Menaces sur l’état de droit ?
Enclenchée par la lutte contre le terrorisme, la généralisation de la surveillance s’est accélérée sous le coup de l’urgence sanitaire et pourrait mener à une mutation de notre régime politique, alerte la juriste Mireille Delmas-Marty dans une tribune au « Monde ».
Tribune
Après les discours musclés annonçant l’éradication du terrorisme, voici les discours savants sur le « Zéro Covid ». Et toujours la même obsession sécuritaire, le même rêve d’un monde sans risque, sans crime et sans maladie. On s’en réjouirait si l’on ne savait avec quelle facilité le rêve d’un monde parfait peut tourner au cauchemar des sociétés de la peur.
Il y a plus d’un siècle, Emile Durkheim [1858-1917] avait pourtant montré que le crime est « un fait de sociologie normale » (Les Règles de la méthode sociologique, 1895), invoquant cette raison simple : « Pour que la société puisse évoluer, il faut que l’originalité humaine puisse se faire jour ; or pour que celle de l’idéaliste qui rêve de dépasser son temps puisse se manifester, il faut que celle du criminel, qui est au-dessous de son temps, soit possible. » D’où la formule provocatrice : « Le crime est donc nécessaire ; il est lié aux conditions fondamentales de toute vie sociale, mais par cela même il est utile, car les conditions dont il est solidaire sont elles-mêmes indispensables à l’évolution de la morale et du droit. » Le sociologue suscita de telles indignations qu’il dut préciser, dans la deuxième édition, qu’il n’entendait pas faire l’apologie du crime mais se préparer à mieux le combattre.

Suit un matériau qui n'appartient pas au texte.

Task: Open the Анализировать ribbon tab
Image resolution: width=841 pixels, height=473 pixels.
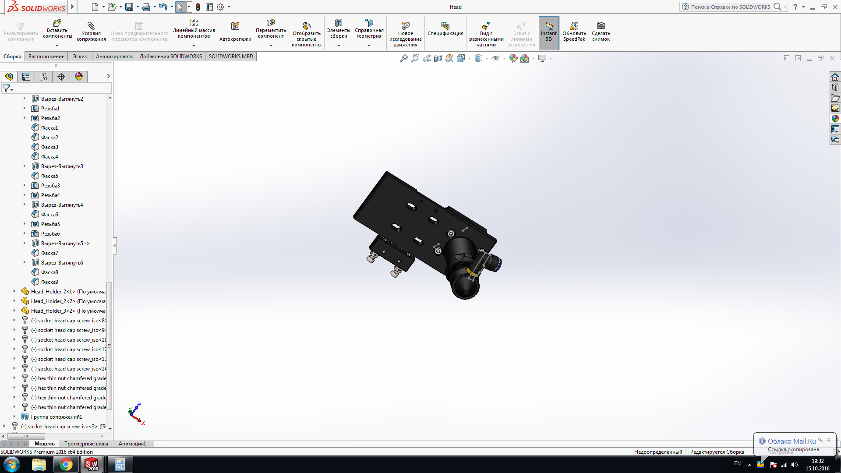Action: pyautogui.click(x=114, y=56)
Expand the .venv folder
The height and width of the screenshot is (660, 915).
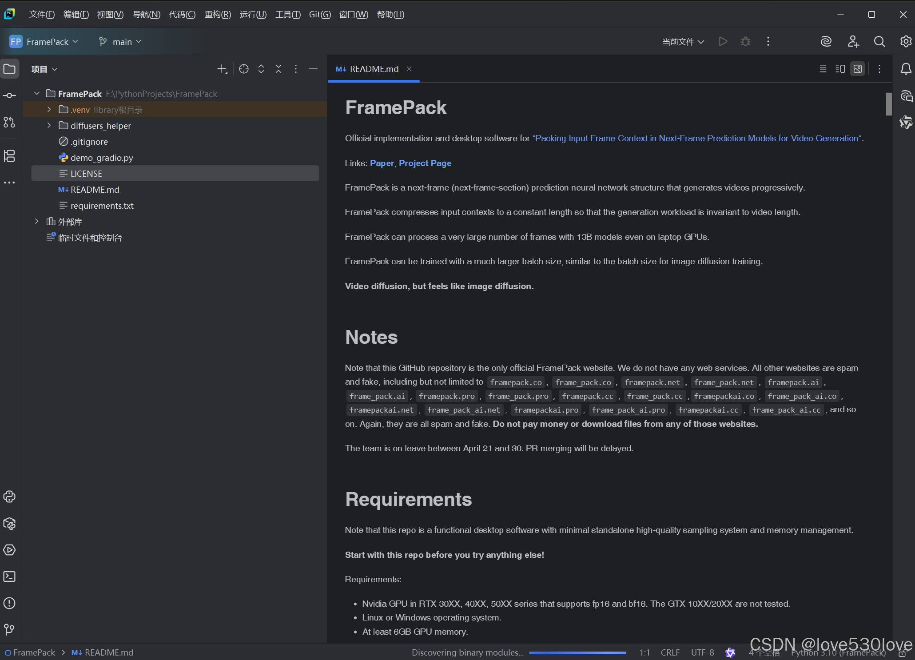pyautogui.click(x=49, y=110)
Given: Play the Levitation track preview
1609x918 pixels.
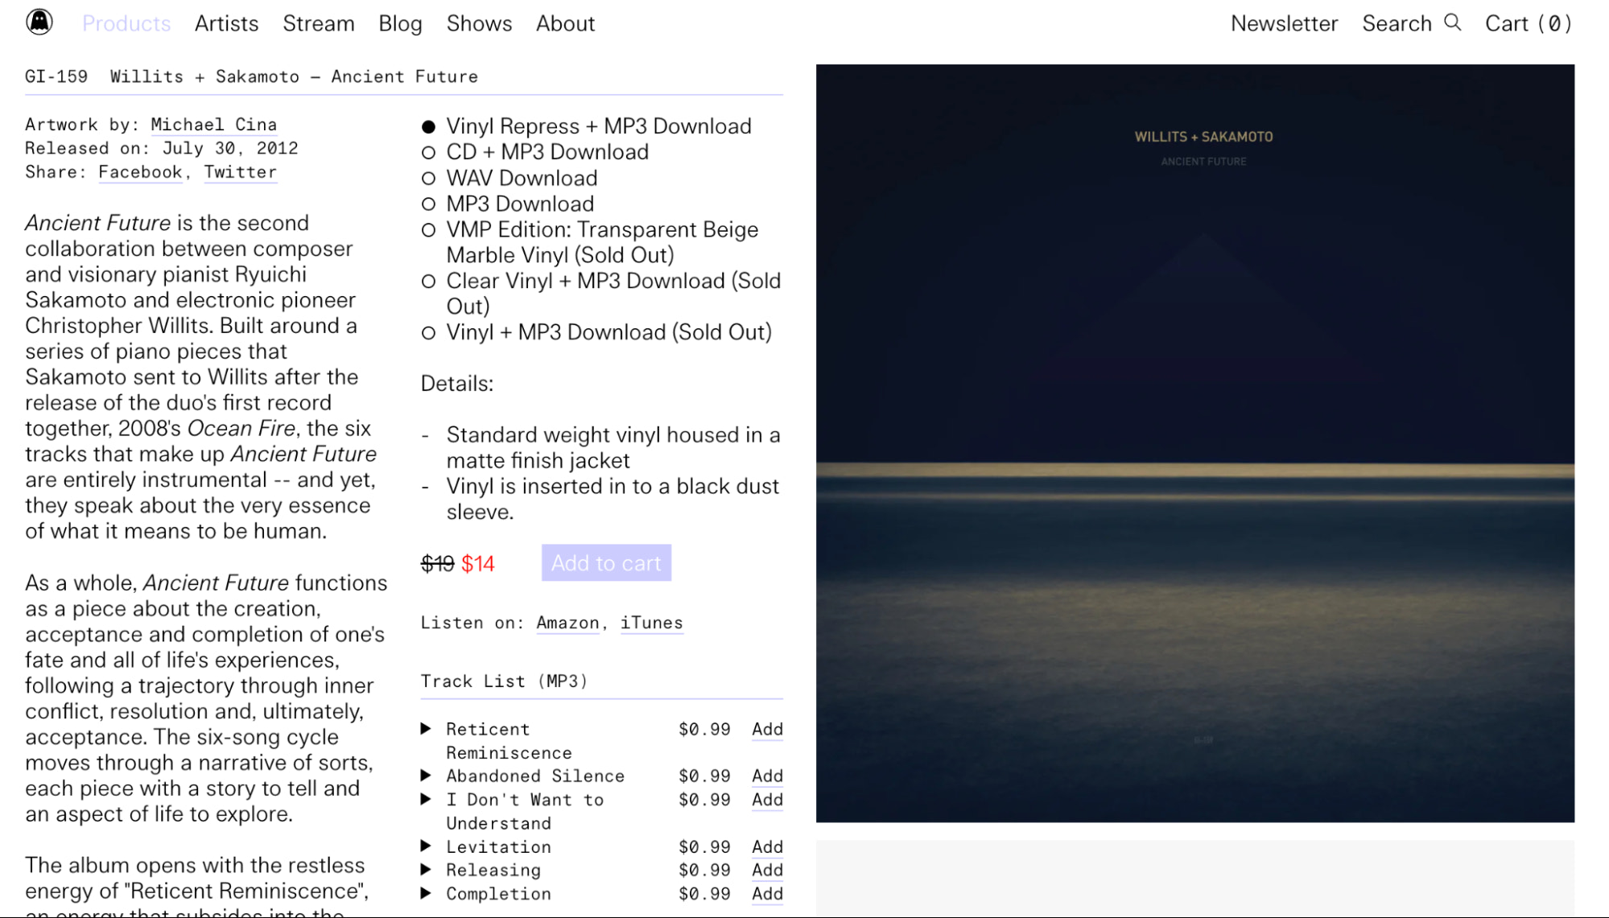Looking at the screenshot, I should click(x=426, y=846).
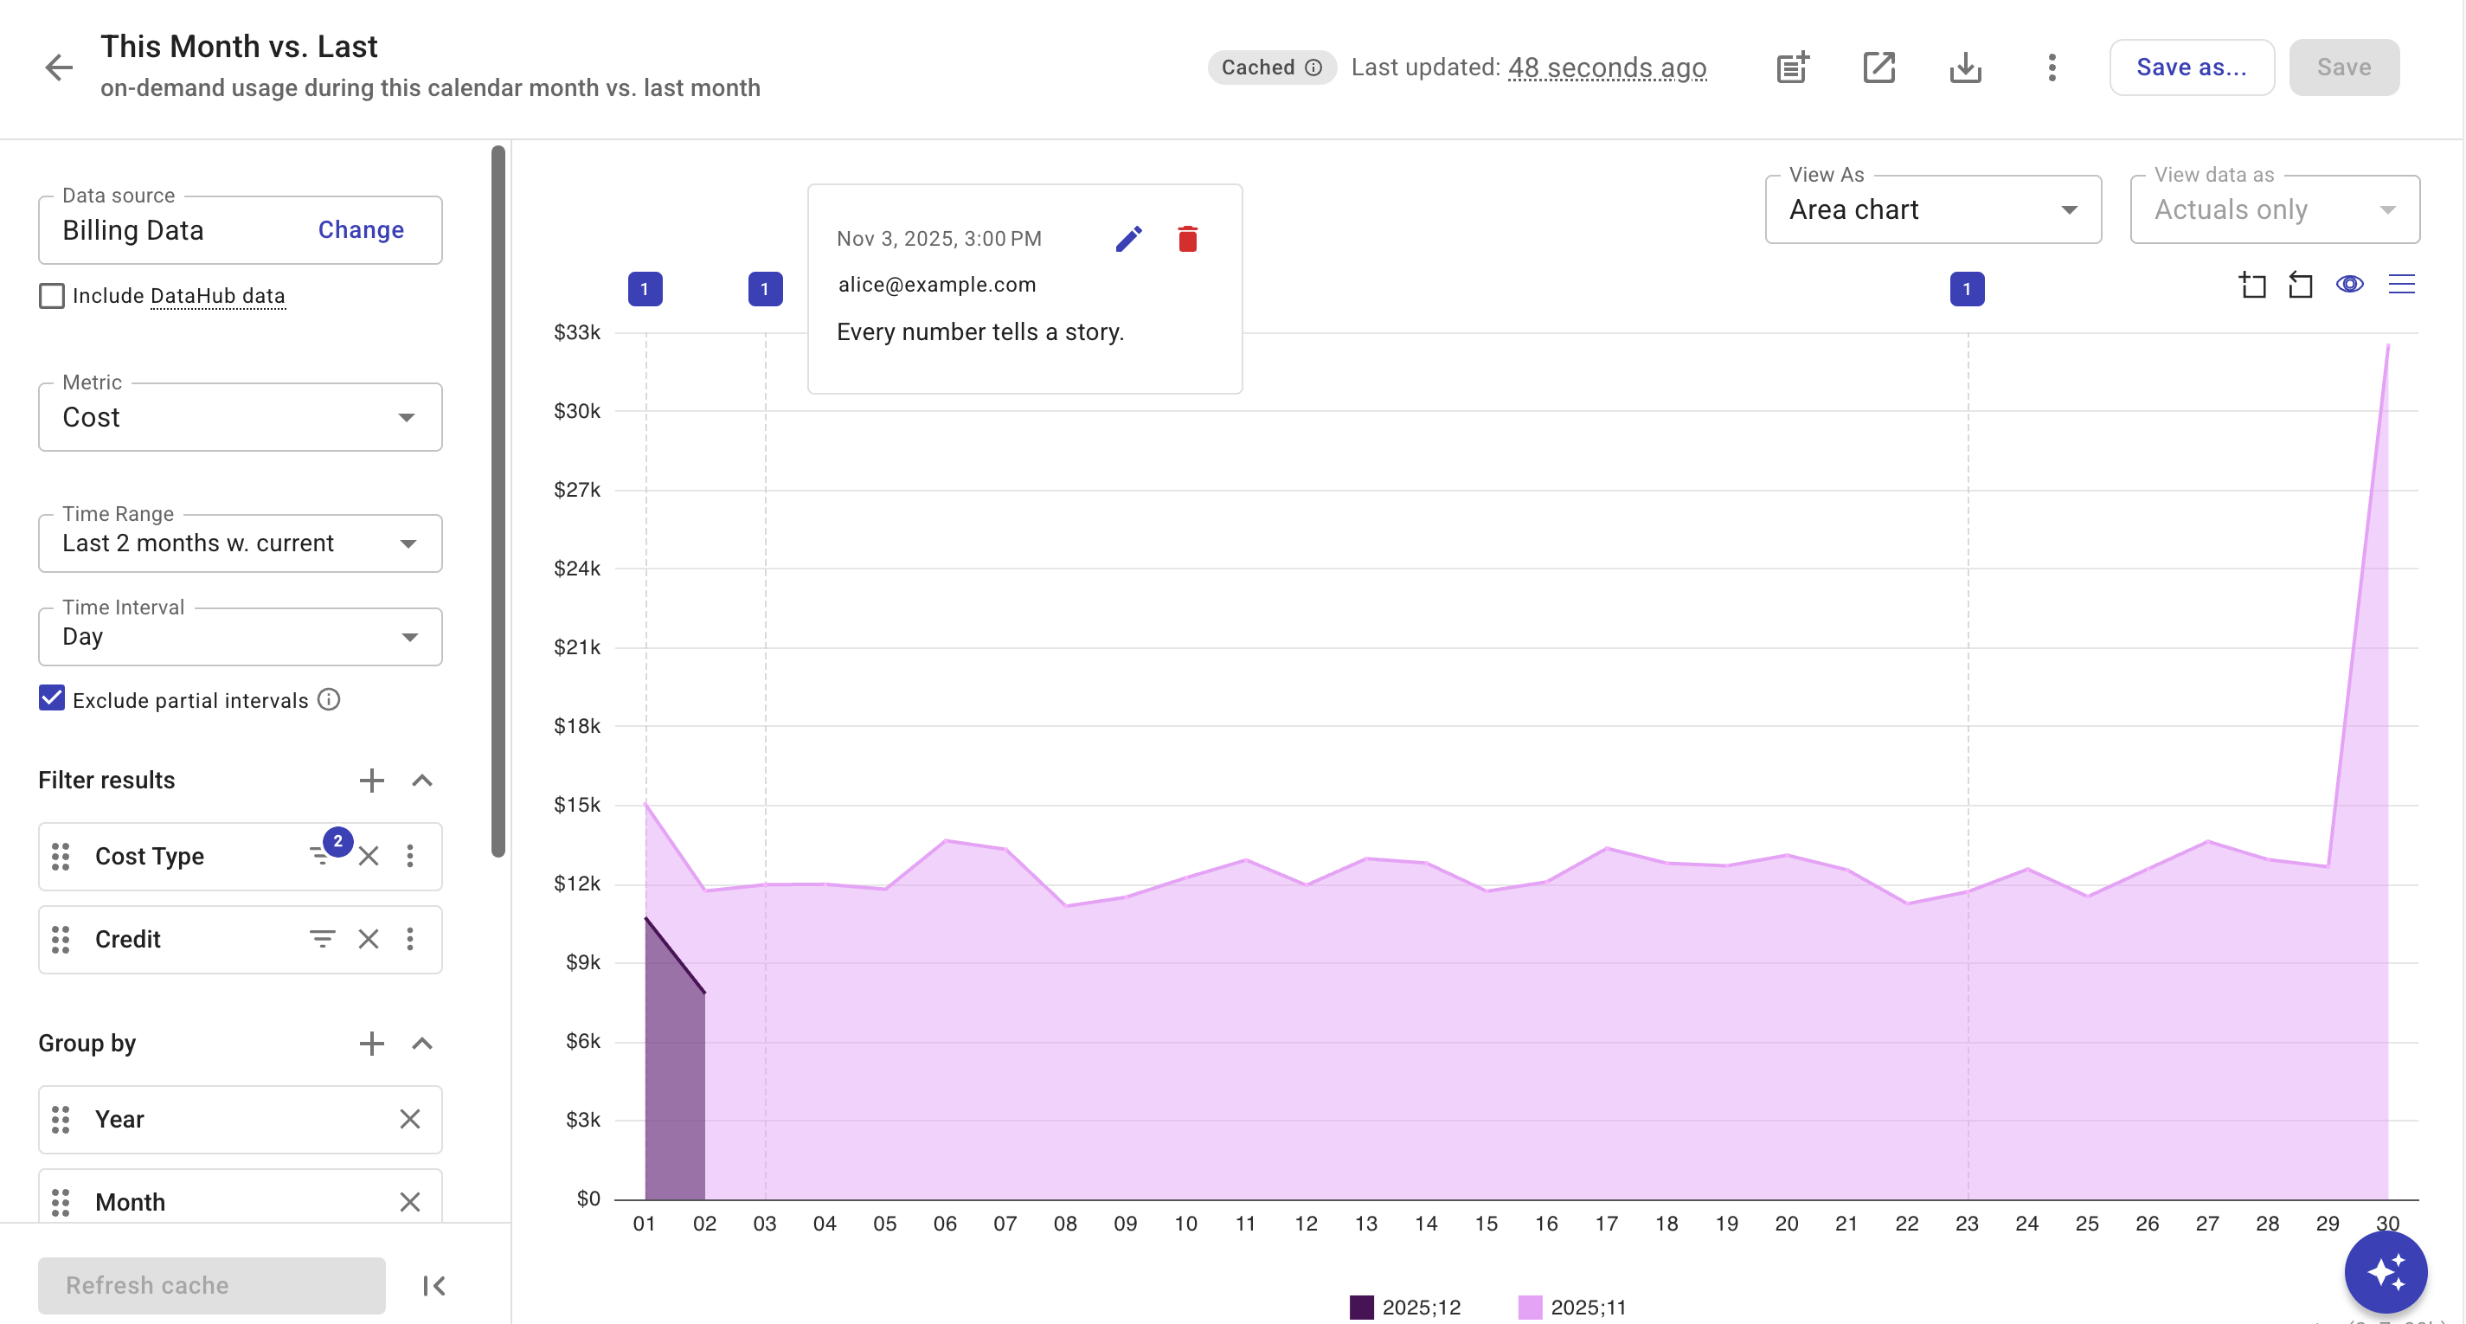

Que dirait-il à l’heure actuelle où le rêve de perfection s’accompagne d’une inflation de normes, véritable « goutte-à-goutte normatif » (Catherine Thibierge, 2018) qui, jour après jour, rend presque invisibles les transformations en cours. D’autant que de nouvelles technologies ne cessent d’arriver sur le marché, offrant aux décideurs des moyens de surveillance encore inimaginables au temps de Durkheim. La reconnaissance faciale, développée par Apple pour le déverrouillage de ses nouveaux téléphones, se combine à la surveillance par caméras, voire par drones, à la géolocalisation des utilisateurs d’Internet ou encore aux algorithmes de reconnaissance des émotions. Insensiblement, tout cet arsenal transforme nos Etats de droit en Etats policiers et nos sociétés ouvertes en sociétés de la peur où la suspicion suspend la fraternité et fait de l’hospitalité un délit pénal.
Univers infantilisant
Comment s’en plaindre, alors que nous fournissons nous-mêmes les données, les réseaux sociaux ayant su exploiter le désir illimité d’avoir accès à tout, tout de suite et en permanence ? Obéissant à des « pulsions narcissiques plus puissantes encore que le sexe ou la nourriture », nous passons d’une plate-forme à l’autre « comme un rat de la boîte de Skinner qui, en appuyant sur des leviers, cherche désespérément à être toujours plus stimulé et satisfait » (Bernard Harcourt, « Postface » in La Société d’exposition. Désir et désobéissance à l’ère numérique, Seuil, 2020).